Within the records below, find each line with the word "breadcrumb" and copy it out.

> _MATERIAL SHOWN_
══════

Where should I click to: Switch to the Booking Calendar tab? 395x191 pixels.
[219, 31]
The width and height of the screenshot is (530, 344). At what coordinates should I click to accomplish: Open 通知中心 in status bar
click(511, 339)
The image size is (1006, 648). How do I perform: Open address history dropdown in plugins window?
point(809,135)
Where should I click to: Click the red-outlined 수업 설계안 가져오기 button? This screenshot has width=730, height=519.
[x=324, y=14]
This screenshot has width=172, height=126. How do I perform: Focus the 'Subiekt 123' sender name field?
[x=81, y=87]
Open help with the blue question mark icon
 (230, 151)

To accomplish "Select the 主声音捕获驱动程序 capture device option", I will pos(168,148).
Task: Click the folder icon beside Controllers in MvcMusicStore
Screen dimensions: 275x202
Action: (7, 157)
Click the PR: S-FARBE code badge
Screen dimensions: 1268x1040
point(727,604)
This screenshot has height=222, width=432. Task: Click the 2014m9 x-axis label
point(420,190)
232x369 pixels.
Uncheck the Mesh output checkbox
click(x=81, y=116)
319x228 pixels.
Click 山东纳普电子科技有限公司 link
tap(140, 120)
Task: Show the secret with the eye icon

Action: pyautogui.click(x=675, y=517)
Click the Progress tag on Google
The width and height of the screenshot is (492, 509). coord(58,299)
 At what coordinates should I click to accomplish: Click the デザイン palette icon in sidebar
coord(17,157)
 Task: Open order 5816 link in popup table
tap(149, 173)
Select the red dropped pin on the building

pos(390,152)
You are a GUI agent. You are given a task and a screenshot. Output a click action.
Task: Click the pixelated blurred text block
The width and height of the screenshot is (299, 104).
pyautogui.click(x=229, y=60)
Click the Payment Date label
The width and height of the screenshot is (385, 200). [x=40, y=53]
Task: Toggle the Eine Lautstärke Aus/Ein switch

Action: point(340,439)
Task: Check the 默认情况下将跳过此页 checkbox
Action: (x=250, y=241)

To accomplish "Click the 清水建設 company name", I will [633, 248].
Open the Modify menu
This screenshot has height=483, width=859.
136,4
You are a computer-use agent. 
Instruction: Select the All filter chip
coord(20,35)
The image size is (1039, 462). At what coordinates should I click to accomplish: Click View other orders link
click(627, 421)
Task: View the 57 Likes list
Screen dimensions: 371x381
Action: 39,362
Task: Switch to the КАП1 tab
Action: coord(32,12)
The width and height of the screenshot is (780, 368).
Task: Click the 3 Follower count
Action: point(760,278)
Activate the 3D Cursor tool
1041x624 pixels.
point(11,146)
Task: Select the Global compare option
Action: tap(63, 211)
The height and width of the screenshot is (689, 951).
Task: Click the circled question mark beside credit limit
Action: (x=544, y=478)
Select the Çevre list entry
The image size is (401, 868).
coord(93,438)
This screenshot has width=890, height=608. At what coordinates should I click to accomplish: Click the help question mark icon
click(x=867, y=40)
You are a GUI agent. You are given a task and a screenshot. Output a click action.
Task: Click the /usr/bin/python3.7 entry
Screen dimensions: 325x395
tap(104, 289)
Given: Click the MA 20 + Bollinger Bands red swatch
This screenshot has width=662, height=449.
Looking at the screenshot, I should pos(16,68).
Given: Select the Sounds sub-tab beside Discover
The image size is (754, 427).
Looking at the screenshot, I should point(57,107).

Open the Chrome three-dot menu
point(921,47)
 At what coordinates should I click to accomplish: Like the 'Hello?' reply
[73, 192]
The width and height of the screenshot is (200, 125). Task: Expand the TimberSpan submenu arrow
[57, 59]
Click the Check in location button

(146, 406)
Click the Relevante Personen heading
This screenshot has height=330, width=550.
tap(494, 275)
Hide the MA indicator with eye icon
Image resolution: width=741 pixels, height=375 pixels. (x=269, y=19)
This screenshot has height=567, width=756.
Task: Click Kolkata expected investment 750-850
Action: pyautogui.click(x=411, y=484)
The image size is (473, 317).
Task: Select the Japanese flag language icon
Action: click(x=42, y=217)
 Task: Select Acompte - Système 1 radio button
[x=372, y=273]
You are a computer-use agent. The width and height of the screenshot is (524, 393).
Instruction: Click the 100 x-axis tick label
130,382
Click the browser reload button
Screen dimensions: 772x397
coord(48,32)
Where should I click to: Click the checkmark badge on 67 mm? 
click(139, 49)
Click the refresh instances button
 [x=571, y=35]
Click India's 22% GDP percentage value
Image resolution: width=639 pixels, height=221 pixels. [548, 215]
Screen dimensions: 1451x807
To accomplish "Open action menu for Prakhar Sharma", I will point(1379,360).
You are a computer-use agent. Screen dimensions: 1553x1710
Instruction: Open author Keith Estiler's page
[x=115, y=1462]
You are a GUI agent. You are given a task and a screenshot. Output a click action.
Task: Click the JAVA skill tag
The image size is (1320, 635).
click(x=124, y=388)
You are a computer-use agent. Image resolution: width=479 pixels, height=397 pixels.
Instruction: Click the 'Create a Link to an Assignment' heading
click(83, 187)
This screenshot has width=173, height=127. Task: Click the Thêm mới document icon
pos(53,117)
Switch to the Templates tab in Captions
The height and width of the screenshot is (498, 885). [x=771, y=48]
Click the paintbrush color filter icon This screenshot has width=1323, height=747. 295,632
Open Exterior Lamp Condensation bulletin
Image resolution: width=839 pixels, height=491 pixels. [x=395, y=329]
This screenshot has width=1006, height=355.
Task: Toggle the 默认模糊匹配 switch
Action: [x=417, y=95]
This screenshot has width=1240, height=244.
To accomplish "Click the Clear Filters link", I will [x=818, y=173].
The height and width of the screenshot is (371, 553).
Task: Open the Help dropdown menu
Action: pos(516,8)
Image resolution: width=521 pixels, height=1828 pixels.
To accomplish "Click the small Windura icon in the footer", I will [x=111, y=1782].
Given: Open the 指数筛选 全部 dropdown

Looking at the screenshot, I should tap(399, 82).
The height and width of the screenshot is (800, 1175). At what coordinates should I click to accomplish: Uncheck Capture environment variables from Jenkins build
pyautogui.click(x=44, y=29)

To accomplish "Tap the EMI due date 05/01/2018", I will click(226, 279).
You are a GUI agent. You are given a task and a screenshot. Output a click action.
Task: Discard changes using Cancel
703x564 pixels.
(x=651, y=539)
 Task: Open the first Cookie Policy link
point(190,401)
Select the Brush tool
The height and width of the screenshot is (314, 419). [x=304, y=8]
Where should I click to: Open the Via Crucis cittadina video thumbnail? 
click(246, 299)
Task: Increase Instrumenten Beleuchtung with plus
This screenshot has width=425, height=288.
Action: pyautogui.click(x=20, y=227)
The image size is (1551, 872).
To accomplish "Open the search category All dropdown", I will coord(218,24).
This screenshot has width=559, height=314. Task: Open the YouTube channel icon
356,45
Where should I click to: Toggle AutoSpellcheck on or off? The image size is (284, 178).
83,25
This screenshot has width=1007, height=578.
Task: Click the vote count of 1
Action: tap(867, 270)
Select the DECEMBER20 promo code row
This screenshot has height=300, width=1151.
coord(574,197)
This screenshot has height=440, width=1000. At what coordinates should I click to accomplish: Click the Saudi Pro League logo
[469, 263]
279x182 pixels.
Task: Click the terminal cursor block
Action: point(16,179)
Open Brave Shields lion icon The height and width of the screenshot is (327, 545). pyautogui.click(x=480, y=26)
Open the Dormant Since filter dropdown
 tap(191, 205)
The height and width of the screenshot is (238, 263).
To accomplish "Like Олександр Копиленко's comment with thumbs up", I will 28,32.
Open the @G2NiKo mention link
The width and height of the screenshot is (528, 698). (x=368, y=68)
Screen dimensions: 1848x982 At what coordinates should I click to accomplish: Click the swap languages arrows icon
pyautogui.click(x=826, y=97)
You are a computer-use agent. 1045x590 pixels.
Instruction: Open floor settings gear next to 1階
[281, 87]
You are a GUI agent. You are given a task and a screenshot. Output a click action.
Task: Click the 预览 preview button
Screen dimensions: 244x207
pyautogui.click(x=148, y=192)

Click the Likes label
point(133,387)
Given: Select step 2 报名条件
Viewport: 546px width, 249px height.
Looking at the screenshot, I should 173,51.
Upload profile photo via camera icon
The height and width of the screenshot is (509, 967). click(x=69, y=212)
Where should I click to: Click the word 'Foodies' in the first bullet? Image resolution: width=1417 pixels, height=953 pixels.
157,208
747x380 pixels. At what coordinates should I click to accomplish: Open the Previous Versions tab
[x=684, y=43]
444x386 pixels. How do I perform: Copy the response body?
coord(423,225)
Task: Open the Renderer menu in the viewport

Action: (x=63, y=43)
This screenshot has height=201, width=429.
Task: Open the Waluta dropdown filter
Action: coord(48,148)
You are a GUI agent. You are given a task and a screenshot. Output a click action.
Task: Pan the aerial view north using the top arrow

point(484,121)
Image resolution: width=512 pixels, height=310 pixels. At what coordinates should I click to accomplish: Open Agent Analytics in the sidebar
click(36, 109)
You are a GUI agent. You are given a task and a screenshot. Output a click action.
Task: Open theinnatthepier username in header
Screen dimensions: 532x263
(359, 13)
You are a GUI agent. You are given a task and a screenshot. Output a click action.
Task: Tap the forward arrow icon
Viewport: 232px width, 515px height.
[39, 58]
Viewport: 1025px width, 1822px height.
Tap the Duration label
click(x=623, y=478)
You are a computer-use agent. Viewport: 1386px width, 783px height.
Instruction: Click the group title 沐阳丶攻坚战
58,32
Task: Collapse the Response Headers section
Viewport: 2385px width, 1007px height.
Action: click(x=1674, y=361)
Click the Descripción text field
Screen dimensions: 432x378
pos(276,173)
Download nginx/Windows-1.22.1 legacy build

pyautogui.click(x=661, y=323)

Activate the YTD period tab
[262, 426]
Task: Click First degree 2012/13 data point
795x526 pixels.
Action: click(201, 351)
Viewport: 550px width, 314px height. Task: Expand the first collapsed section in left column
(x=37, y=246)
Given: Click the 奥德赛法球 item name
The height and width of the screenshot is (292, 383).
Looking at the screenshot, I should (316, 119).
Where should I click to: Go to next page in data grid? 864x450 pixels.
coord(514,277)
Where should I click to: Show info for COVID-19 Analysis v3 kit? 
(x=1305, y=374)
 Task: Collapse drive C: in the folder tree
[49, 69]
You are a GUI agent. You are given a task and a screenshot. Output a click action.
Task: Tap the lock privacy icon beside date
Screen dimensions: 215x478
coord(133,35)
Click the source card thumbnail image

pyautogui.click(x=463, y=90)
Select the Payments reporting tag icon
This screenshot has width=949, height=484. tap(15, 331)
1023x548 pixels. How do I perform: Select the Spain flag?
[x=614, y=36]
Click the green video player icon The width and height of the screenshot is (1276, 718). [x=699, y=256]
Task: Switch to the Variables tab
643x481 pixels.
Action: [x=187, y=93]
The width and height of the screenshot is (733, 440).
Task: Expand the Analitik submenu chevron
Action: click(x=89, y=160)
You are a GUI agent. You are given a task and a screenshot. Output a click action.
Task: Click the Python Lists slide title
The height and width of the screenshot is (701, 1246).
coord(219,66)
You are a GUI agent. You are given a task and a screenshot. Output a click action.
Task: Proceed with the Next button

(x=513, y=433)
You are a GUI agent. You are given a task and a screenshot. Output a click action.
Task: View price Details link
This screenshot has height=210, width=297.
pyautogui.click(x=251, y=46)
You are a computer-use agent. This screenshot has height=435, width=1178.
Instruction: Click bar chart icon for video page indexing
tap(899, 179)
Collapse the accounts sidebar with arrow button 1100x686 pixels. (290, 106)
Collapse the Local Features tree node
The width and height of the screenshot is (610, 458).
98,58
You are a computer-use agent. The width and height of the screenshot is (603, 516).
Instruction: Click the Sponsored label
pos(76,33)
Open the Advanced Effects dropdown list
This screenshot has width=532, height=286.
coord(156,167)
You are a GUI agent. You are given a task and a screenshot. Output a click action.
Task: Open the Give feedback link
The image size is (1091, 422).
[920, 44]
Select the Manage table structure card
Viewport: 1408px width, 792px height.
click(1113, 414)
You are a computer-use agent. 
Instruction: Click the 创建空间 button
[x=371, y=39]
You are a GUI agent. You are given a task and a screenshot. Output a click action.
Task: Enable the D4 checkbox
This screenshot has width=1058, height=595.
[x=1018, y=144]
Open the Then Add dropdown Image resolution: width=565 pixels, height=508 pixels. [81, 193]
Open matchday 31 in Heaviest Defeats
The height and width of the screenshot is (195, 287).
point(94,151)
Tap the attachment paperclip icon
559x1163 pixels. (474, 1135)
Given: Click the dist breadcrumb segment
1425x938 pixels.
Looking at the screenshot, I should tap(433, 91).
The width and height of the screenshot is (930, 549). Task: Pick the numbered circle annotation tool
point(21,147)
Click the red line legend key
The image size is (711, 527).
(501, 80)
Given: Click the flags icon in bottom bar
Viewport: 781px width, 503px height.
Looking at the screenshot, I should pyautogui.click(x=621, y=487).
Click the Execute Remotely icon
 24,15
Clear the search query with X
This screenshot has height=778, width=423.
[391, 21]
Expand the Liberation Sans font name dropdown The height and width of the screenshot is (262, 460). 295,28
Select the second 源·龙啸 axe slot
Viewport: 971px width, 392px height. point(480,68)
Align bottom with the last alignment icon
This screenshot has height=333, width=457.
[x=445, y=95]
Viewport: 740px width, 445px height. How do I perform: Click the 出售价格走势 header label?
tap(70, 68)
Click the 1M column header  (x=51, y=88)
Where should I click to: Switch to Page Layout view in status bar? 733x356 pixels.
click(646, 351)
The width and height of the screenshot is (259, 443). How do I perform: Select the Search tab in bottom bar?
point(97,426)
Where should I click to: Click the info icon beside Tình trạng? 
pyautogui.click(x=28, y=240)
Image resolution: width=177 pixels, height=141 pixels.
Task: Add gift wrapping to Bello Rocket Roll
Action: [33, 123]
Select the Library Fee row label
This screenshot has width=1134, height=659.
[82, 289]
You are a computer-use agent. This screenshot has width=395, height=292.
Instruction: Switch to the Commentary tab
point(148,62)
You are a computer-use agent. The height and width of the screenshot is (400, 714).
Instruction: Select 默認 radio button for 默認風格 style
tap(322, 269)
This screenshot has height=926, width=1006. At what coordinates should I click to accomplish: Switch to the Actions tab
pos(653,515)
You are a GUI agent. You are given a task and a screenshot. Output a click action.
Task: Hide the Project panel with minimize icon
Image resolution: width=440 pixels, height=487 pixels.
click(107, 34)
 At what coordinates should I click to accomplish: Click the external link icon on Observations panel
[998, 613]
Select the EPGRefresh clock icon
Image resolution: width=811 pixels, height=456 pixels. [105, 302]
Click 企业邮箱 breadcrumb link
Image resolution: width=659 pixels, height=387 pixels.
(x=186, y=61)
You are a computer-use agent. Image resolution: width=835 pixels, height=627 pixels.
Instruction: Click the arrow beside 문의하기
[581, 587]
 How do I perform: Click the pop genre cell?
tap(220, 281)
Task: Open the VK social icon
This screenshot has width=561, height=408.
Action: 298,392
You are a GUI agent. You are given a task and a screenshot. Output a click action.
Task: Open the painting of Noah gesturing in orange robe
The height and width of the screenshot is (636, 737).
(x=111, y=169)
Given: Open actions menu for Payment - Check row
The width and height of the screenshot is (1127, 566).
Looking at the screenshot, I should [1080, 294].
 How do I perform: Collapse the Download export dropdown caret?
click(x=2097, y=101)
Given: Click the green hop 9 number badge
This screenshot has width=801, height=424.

══════

> _RESULT OF THE EXERCISE_
Given: Click the dist breadcrumb segment
Click 企业邮箱 breadcrumb link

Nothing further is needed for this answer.